The number of new listings coming onto the Spring market is increasing, particularly in Melbourne and Canberra where prospective buyers are now able to inspect homes again after restrictions were eased mid-month.

 

Listings have recently surged by 48.5% in Melbourne and 28% in Canberra, compared to 31% in Sydney, where private inspections have continued throughout lockdown.

 

The Spring season always boosts listing numbers, but I’d say Sydney’s surge also reflects more owners wanting to take advantage of strong selling conditions in Australia’s fastest growth market. 

 

Whilst COVID-19 has undoubtedly caused a ramp-up in house prices, it has also resulted in a significant but temporary softening in apartment values in the blue chip inner city markets of our big metropolitan centres, particularly Sydney and Melbourne.

 

The important thing to remember is that it’s temporary – prices will go back up again once the international border opens – and in the meantime, local buyers have the advantage.

 

As discussed in our newly released annual McGrath Report, the working from home trend coupled with the closed international border has led to a significant supply/demand imbalance favouring buyers.

 

CBD apartment prices over the 12 months of 2020 were soft, with zero growth in Melbourne CBD at a median of $520,000, 0.9% growth in Sydney CBD to $875,000 and a fall of -5.1% in Brisbane CBD to $470,000, according to CoreLogic data.

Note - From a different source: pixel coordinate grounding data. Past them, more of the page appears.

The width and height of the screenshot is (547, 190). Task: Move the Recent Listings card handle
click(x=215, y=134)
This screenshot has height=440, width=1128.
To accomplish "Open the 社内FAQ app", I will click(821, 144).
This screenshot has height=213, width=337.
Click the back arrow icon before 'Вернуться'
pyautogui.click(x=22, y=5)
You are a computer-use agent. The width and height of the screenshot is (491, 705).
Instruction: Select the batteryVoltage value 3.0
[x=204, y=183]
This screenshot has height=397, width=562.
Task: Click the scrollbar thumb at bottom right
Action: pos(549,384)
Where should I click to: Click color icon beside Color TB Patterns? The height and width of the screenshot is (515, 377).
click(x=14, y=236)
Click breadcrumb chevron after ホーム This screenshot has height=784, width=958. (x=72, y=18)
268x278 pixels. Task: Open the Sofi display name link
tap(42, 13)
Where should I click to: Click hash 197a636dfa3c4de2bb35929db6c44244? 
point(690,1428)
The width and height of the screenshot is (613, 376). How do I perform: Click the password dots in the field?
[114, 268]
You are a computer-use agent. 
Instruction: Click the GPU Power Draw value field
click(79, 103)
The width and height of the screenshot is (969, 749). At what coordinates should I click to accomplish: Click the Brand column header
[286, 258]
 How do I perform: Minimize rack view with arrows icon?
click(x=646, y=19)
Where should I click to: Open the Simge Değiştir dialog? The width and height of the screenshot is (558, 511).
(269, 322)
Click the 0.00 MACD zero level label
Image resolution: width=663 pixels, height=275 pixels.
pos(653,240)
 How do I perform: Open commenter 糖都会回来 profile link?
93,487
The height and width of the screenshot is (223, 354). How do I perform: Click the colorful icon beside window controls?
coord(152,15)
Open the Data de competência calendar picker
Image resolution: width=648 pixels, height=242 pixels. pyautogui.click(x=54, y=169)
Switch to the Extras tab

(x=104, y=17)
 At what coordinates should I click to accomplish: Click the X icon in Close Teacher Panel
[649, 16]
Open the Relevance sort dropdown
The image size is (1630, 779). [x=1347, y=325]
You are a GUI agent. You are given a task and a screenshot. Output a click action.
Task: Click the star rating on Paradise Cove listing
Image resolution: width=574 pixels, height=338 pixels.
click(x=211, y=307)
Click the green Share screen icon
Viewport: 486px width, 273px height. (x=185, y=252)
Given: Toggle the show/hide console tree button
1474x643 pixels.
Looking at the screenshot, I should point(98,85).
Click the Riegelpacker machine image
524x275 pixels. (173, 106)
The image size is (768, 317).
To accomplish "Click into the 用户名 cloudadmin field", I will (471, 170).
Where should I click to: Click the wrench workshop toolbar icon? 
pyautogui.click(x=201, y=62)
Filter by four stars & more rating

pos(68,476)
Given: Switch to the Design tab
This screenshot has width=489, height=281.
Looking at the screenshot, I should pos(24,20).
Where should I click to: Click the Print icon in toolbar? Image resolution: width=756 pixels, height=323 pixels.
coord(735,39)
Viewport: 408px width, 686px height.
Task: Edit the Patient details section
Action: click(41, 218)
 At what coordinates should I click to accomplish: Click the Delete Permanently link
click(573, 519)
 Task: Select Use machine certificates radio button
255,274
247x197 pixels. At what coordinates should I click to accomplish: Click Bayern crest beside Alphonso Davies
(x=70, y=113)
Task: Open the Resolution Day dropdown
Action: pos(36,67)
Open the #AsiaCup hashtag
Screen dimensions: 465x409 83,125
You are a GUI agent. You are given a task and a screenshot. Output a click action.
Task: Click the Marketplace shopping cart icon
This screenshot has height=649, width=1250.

But things are changing in 2021.

 

Over the first five months of the year, median CBD apartment values grew slightly in all three cities to $527,500 in Melbourne, $900,000 in Sydney and $490,000 in Brisbane. The recovery is underway.

 

Whilst the value buy available in the CBD is clear, many people don’t realise that the pandemic’s impact has extended beyond the CBDs to inner ring suburbs within a 10km radius.

 

For example, the median apartment price in Lane Cove LGA on Sydney’s Lower North Shore is $785,000, down -8.6% on a year ago. In Botany Bay LGA, in Sydney’s southeast, the median is $805,000, down -4.2%.

 

In Melbourne, the median apartment price in Boroondara LGA, in Melbourne’s eastern suburbs, is $760,000, down -1.9% over the year. In Stonnington LGA, in Melbourne’s inner southeast, the median is up by only 1.5% to $660,000.

 

In Brisbane, the median apartment price in the suburb of Gaythorne in the city’s northwest is $375,000, down -8.2%. In Salisbury, in Brisbane’s southeast, the median is $369,000, down -6.9%.

 

The East Coast capital cities will inevitably rise again. Sydney and Melbourne are established international cities and Brisbane will receive global attention as host of the 2032 Olympics.

 

Business will come back to the CBD, nightlife will resume and people will once again want to live in the inner city, just as they are now in the reopened U.S., U.K. and Europe.

 

Local buyers have a unique, time-limited opportunity to buy a great value inner city apartment now and then ride the wave of capital growth that will inevitably follow once we reopen to the world.